▶ **Provided data**:
===============

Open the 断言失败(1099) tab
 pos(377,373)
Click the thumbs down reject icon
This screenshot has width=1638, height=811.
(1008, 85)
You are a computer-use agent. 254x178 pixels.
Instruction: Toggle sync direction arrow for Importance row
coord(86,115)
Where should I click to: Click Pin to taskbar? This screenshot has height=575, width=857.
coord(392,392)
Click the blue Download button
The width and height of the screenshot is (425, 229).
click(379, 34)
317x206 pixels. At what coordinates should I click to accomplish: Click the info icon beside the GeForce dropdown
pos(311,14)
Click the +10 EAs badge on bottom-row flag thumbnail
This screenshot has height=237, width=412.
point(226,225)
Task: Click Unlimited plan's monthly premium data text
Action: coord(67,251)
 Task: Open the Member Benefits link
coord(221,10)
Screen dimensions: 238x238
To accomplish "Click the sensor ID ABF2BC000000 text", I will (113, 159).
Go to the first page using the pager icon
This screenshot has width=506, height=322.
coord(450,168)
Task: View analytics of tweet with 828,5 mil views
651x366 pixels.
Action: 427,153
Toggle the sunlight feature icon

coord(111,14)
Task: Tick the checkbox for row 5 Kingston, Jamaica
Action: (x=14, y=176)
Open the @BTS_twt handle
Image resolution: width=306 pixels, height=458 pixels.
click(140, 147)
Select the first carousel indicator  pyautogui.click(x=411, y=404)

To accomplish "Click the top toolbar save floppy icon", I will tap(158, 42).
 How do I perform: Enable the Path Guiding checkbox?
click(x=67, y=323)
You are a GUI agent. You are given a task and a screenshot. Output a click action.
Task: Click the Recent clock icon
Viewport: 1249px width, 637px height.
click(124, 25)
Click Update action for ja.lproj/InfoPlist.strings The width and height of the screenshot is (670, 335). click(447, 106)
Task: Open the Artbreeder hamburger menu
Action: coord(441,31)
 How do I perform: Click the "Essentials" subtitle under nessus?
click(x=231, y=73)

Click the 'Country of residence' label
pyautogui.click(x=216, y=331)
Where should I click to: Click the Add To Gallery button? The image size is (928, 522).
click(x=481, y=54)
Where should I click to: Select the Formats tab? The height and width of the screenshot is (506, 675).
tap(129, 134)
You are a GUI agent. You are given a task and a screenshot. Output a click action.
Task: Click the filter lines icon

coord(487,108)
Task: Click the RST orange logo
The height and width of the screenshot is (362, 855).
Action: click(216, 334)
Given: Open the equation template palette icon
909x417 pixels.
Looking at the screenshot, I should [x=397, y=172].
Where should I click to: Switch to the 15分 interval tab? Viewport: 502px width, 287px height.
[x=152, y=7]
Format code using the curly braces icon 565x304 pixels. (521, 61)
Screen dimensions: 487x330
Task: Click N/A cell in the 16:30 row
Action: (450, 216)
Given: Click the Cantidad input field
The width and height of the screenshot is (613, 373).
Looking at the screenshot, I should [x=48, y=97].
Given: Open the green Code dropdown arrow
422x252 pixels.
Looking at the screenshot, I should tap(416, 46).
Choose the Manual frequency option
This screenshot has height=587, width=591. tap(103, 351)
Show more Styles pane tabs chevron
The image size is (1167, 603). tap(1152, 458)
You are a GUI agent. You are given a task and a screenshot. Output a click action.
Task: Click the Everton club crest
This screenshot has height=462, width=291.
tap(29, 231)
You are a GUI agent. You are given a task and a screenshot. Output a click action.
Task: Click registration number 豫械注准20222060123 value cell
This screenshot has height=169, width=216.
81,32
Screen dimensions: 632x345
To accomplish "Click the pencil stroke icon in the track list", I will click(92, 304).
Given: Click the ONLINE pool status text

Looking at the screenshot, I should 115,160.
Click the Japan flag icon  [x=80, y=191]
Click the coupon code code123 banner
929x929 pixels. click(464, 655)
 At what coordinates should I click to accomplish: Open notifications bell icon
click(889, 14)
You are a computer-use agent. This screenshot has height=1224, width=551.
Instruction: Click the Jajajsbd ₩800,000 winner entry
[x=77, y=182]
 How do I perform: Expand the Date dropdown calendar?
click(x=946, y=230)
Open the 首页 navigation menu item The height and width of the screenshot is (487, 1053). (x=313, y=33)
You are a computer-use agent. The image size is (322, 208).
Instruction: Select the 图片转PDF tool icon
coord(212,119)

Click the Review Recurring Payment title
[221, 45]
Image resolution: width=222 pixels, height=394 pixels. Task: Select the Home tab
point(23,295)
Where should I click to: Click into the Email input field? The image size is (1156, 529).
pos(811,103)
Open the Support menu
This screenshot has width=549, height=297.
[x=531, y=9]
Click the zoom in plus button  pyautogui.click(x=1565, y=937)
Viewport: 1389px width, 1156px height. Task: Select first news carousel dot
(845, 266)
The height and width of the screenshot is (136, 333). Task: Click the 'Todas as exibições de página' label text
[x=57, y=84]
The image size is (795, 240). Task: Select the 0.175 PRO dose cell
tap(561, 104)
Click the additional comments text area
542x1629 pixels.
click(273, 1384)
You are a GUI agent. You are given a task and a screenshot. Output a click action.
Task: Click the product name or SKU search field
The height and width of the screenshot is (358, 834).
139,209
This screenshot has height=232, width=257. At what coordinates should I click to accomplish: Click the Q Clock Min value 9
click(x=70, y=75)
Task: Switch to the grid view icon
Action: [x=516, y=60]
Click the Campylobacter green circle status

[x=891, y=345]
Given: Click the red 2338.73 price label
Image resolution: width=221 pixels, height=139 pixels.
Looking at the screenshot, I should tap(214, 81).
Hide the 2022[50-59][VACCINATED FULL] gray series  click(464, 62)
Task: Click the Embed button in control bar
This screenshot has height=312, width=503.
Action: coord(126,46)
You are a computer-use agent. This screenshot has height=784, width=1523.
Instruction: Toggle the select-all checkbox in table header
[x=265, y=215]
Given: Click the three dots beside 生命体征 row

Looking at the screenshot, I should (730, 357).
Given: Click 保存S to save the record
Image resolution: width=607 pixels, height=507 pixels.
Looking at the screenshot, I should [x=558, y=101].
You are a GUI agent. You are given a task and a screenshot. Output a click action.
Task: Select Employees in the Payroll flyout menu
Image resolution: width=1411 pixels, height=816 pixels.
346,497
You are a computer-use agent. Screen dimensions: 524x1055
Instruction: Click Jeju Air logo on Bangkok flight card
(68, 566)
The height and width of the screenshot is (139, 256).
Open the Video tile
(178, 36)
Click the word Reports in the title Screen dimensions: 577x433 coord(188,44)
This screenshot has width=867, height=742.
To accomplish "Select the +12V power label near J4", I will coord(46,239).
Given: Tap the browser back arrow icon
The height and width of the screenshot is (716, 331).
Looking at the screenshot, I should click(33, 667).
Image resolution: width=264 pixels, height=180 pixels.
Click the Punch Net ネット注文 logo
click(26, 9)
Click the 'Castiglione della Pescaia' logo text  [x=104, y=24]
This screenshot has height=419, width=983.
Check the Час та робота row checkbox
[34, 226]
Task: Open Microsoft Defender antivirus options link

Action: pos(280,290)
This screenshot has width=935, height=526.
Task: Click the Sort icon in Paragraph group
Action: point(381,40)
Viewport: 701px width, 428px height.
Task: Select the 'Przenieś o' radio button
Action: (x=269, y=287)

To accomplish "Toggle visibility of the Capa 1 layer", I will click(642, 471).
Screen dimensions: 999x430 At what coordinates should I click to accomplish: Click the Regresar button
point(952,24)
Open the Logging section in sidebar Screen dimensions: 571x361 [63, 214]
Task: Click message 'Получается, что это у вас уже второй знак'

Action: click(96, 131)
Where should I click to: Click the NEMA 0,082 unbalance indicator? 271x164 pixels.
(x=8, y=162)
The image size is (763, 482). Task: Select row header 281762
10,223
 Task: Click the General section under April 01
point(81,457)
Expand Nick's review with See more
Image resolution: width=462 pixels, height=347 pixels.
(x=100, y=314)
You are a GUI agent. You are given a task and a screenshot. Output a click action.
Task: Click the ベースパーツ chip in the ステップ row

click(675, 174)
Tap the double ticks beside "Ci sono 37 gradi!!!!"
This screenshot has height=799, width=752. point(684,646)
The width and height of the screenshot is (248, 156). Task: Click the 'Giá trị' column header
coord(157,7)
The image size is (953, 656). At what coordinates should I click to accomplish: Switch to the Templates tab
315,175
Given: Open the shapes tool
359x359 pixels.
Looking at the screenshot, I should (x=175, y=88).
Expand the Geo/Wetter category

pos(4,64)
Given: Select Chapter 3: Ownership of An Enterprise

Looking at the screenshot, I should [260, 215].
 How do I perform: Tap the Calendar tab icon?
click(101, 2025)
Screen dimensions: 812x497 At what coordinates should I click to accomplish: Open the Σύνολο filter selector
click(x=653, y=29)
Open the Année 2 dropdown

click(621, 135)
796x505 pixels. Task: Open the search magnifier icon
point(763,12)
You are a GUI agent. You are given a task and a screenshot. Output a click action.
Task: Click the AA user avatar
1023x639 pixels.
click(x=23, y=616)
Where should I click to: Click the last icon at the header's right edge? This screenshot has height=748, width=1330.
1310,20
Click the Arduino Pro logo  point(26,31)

===============

Where a line above contains the string "save", tally it, then give the number alone.

2